Je découvre cet artisanat perdu dans les collections du Musée Pyrénéen de Lourdes, au printemps 2020. Quelques cires filées présentées sur une table accrochent mon attention. Elles dénotent du reste des objets ; leurs formes variées, parfois extravagantes, ont quelque chose de très moderne. À la lecture du cartel qui les précède, je découvre qu’elles accompagnent les morts et protègent des épidémies. La référence, qui lue quelques mois plus tôt eut été ignorée, me secoue. Nous sommes alors au début de la pandémie, la stupeur et la panique omniprésentes. Les malades isolés meurent seuls. La crise sanitaire déshumanise notre quotidien et érige les écrans comme solution miracle tout-en-un.
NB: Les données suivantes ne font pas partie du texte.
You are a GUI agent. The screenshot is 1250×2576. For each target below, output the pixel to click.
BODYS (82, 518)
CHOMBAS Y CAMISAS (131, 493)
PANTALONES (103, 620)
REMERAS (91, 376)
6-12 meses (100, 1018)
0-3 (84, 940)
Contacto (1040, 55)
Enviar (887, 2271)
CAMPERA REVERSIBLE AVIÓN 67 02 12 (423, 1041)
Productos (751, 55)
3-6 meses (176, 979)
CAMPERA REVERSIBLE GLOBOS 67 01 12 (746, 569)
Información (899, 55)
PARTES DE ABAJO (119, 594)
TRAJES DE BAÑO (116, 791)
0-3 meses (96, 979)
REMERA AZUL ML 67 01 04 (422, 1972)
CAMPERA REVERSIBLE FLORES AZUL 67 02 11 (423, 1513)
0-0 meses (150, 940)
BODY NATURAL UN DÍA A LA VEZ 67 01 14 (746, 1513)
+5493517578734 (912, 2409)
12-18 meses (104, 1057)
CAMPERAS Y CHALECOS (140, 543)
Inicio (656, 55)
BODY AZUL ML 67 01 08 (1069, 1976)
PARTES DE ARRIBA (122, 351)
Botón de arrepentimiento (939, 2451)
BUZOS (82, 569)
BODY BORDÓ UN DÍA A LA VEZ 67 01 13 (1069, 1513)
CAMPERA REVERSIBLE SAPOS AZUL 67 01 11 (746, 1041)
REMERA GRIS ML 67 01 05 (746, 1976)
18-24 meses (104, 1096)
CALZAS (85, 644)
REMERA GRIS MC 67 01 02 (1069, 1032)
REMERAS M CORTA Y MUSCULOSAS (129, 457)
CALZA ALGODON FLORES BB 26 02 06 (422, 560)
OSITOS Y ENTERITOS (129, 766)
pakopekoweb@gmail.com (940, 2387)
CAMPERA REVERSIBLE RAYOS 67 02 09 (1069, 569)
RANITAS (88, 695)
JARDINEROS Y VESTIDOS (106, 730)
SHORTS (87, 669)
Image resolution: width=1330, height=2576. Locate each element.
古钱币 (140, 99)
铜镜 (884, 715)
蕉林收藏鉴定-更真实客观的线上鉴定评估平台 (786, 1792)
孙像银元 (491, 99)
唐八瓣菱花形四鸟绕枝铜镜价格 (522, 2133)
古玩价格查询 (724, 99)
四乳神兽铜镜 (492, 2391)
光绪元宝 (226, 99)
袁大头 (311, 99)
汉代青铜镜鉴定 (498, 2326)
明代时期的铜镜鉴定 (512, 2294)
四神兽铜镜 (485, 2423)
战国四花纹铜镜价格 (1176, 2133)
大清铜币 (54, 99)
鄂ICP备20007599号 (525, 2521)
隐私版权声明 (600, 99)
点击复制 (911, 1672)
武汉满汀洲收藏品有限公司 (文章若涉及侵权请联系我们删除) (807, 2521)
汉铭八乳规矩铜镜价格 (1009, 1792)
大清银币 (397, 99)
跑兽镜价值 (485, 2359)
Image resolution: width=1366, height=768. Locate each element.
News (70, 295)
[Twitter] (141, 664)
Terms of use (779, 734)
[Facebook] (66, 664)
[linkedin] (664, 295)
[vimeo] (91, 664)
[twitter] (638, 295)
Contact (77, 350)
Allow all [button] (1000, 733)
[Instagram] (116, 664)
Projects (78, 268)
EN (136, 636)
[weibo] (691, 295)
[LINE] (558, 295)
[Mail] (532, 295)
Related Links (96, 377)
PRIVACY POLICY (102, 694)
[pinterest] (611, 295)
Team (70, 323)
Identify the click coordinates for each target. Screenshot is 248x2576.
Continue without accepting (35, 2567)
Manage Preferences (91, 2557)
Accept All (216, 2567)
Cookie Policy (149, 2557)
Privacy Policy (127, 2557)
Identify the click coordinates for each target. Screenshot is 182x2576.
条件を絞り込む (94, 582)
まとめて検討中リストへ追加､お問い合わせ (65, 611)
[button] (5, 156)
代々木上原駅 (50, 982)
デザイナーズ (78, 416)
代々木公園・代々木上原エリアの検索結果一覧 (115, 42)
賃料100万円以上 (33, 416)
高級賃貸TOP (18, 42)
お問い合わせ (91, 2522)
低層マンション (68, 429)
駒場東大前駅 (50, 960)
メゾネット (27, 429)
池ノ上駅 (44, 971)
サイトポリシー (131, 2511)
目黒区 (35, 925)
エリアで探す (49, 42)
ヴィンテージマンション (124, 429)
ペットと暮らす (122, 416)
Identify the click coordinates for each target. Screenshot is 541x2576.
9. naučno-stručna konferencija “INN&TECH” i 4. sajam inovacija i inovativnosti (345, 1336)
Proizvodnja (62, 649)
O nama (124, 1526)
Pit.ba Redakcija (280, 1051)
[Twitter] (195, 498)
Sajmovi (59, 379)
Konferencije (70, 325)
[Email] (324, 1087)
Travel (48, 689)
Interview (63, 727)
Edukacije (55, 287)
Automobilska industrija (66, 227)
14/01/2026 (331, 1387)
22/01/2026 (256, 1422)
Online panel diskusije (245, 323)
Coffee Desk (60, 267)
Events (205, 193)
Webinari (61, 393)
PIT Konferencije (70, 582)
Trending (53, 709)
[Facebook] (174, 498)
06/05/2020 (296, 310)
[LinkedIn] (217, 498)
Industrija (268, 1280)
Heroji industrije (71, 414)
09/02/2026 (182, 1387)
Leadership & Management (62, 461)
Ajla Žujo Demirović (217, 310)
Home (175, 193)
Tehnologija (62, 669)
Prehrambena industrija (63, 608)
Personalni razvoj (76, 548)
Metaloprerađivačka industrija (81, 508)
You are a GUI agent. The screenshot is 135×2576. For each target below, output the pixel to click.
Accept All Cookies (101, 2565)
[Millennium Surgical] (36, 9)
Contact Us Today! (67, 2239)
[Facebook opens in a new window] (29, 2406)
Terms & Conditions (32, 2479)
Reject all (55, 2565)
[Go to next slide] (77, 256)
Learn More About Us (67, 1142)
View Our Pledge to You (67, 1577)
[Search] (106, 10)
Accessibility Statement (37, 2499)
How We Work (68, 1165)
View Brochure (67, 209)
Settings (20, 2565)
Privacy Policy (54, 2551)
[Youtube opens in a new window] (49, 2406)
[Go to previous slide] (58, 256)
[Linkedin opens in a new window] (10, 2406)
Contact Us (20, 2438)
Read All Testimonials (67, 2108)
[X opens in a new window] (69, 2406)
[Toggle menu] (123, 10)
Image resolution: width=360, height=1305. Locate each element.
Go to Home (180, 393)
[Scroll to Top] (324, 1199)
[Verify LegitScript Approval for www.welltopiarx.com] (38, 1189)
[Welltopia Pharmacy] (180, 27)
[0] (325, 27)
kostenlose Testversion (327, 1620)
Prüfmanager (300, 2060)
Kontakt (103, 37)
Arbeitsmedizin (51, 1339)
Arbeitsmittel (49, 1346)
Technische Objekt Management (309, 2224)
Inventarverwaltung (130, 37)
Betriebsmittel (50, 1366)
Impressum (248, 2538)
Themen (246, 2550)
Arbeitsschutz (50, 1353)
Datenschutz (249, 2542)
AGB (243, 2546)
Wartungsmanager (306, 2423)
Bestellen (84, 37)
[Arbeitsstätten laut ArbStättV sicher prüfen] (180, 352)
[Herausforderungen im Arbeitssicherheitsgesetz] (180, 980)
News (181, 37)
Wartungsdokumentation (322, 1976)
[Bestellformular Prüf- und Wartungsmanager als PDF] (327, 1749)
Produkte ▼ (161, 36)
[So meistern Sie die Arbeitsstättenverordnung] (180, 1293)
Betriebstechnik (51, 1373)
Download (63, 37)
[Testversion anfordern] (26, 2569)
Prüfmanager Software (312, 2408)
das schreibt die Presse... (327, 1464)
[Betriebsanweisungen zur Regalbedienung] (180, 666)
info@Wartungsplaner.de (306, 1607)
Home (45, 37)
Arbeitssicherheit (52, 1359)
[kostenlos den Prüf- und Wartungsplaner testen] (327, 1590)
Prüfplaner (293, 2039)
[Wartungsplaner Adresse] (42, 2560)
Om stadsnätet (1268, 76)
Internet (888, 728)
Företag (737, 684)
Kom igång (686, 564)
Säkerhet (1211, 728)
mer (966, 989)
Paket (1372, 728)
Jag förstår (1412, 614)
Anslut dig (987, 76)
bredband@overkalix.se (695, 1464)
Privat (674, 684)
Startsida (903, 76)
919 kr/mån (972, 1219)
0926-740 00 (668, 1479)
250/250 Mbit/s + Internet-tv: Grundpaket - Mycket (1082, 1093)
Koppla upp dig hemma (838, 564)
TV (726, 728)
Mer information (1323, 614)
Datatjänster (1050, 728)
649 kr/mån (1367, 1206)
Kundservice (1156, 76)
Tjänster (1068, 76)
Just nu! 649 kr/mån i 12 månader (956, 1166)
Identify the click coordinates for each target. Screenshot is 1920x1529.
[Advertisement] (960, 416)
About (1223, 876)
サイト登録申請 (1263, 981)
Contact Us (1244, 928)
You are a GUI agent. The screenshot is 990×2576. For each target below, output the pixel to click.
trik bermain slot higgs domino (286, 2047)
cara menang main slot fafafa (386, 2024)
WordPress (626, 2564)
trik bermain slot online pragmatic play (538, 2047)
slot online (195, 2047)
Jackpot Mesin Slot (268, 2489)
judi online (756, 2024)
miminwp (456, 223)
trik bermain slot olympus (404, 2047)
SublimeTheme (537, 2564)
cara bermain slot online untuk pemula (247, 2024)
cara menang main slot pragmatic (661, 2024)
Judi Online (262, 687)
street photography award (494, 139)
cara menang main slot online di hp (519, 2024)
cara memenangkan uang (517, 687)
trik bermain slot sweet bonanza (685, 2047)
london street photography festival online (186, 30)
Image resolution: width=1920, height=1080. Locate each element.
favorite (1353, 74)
Le projet que je souhaite développer durant cette résidence tend à interroger et revendiquer la place du local et du spirituel au temps de la pandémie actuelle. Il s’agira d’apprivoiser ce riche artisanat et de le penser dans une forme sculpturale nouvelle, de grande taille. Un travail typographique viendra habiller la cire d’abeille filée, ainsi que la structure en bois. À l’issue de la production, la sculpture pourra être activée en des temps et des lieux pluriels. Le cérémoniel entourant l’embrasement et le délitement de cette cire de deuil géante proposera ainsi des instants de contemplation et de recueillement collectifs.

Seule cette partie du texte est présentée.